When you take out a mortgage, you are committing to pay a lender thousands of dollars over the life of the loan. Because of this, it is important that you take care to avoid agreeing to terms that could hurt you later on. Here are seven of the top mortgage-shopping mistakes to avoid.
1. Trying to Get Other Credit
When you are trying to get a mortgage, you need to make sure that your credit is in tip top shape. This means that you do not need to apply for other types of credit at the same time. For example, if you are trying to buy furniture, to open a store account. This could hurt your credit a bit, and negatively affect the rate that you are able to get for your mortgage.
2. Not Being Aware of Your Credit
Another common mistake that people make when they are shopping for a mortgage is not checking out their credit first. Before you go into a mortgage company in NJ and apply, you need to see what your credit looks like. There are all kinds of things that you could do to improve your credit in some cases. If you don’t do these first, it could cost you.

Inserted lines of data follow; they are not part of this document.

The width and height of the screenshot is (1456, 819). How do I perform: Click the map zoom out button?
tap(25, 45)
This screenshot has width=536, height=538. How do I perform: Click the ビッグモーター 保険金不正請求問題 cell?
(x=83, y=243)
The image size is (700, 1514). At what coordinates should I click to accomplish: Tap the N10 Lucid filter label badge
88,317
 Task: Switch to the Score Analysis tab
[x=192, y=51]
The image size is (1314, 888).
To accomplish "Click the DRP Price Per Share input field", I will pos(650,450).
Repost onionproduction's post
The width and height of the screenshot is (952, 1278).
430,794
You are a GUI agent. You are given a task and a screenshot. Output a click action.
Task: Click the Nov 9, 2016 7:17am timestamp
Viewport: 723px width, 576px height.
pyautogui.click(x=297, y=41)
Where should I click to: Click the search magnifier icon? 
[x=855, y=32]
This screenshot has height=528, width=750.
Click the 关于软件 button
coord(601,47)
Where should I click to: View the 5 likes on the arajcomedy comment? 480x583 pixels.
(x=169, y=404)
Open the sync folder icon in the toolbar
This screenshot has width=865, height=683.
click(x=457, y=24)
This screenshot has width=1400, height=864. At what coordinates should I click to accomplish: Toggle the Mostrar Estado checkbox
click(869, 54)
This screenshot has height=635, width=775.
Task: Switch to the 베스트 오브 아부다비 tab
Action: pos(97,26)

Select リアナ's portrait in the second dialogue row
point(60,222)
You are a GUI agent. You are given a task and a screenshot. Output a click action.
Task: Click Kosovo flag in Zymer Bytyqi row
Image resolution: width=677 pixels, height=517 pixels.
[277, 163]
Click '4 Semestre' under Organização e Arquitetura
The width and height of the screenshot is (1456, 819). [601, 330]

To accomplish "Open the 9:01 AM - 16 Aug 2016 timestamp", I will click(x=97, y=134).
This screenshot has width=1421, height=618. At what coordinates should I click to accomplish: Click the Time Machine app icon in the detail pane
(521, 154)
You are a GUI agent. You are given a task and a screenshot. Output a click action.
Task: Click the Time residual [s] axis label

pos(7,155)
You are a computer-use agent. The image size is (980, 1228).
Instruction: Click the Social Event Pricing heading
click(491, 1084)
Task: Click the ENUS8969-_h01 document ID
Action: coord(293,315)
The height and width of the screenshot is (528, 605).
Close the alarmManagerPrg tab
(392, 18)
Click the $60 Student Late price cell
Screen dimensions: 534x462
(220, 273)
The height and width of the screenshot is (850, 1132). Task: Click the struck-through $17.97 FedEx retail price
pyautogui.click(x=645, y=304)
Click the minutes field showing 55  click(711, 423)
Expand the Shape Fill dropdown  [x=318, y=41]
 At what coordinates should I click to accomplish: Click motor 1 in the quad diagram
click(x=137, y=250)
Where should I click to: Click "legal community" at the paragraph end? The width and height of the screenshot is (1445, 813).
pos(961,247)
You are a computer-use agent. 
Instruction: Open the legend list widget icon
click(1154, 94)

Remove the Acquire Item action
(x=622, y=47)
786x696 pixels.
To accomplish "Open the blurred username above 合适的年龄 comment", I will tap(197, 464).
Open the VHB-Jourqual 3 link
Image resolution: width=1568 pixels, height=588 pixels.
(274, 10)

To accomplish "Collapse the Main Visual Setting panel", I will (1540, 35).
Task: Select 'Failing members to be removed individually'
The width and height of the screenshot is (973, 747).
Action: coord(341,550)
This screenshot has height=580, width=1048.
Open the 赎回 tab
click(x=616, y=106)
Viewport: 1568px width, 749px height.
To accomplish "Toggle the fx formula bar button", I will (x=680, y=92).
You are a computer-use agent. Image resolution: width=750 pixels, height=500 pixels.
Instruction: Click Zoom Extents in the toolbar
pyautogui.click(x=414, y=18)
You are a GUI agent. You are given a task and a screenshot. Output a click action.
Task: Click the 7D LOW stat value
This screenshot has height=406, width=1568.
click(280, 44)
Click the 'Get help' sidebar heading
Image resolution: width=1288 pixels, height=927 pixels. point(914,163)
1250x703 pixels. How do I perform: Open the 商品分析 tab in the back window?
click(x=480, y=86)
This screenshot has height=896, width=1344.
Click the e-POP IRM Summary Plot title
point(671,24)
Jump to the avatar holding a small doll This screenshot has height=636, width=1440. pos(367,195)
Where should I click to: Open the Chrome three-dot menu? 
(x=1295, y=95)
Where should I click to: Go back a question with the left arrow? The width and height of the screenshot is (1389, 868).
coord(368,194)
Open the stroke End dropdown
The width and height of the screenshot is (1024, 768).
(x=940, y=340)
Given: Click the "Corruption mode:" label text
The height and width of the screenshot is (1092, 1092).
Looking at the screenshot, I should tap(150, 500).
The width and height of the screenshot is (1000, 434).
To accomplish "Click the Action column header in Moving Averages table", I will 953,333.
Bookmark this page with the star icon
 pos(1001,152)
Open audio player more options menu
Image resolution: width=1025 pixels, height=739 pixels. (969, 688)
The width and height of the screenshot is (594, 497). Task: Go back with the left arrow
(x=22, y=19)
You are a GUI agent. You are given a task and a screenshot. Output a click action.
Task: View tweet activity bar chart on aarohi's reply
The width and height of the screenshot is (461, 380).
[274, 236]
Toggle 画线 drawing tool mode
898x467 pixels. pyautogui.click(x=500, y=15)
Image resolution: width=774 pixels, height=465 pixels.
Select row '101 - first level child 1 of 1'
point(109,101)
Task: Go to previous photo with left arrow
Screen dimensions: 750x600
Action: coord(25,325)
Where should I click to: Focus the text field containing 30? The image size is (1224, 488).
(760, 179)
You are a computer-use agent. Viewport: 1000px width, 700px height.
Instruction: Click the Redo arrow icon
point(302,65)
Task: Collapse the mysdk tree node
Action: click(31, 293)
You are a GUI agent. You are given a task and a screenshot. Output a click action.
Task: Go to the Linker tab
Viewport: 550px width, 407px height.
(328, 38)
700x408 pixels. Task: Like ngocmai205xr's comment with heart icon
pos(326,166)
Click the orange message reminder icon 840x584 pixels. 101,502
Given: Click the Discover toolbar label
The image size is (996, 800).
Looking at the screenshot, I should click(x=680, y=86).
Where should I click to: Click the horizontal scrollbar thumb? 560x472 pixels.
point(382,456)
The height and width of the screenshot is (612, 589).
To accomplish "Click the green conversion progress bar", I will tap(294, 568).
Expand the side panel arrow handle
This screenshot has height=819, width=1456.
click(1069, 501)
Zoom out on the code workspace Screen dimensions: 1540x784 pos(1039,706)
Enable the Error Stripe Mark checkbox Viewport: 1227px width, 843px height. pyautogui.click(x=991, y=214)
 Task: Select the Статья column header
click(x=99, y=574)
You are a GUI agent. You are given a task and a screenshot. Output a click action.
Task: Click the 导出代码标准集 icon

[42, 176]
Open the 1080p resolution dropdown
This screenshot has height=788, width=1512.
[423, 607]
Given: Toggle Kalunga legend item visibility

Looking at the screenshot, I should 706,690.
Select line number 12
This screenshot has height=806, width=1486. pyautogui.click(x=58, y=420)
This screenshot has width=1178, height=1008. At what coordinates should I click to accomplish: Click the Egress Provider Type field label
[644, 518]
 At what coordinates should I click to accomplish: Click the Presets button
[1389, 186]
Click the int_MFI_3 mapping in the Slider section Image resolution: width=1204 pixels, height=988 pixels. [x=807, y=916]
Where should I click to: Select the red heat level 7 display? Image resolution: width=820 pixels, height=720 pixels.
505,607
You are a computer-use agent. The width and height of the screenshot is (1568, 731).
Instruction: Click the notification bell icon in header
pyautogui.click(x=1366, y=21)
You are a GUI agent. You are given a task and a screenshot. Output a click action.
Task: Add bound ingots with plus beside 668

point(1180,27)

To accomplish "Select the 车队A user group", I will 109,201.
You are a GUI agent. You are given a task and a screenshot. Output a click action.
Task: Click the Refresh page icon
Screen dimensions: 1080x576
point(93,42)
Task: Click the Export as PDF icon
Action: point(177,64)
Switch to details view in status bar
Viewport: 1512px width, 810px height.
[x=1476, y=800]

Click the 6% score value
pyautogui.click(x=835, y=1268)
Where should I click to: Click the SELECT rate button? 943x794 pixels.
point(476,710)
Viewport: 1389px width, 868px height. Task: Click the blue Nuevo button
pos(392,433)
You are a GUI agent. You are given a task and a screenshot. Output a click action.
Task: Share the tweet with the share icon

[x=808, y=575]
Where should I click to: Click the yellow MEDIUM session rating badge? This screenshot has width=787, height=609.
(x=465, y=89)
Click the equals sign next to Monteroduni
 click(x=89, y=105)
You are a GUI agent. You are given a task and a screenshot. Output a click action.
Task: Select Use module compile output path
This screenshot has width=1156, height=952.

3. Picking the First Lender
Many people choose a lender to go with after talking with only one. If you really want to get the best deal, it’s important to look at several lenders. For example, instead of just going with the lender that is recommended by one of the best Bergen County contracting professionals, talk to that lender and look at others.
4. Ignoring the Chance to Pre-Approve
Before you start shopping for a house, you should also consider getting pre-approved for a mortgage. By getting pre-approved, you can find out how big of a mortgage you can qualify for. This will help you in choosing the right house, so that you’re not disappointed later.
5. Agreeing to Something You Don’t Understand
During the process of applying for a mortgage, it is not uncommon to run across terms or conditions that you do not understand. You should not sign anything that you don’t fully understand. Even if you are worried about looking stupid, you shouldn’t sign anything that doesn’t make sense.
6. Taking On Too Much Debt
Just because the bank says you can qualify for something, that doesn’t mean that you should take out the loan. Only take what you think you can really afford.
7. Waiting for the Right Time
Trying to time the market is futile. There’s no way you can predict what market rates will do. Just get a mortgage when you need one.
If you can avoid these mistakes, you’ll have a much better time when shopping for a loan in the future.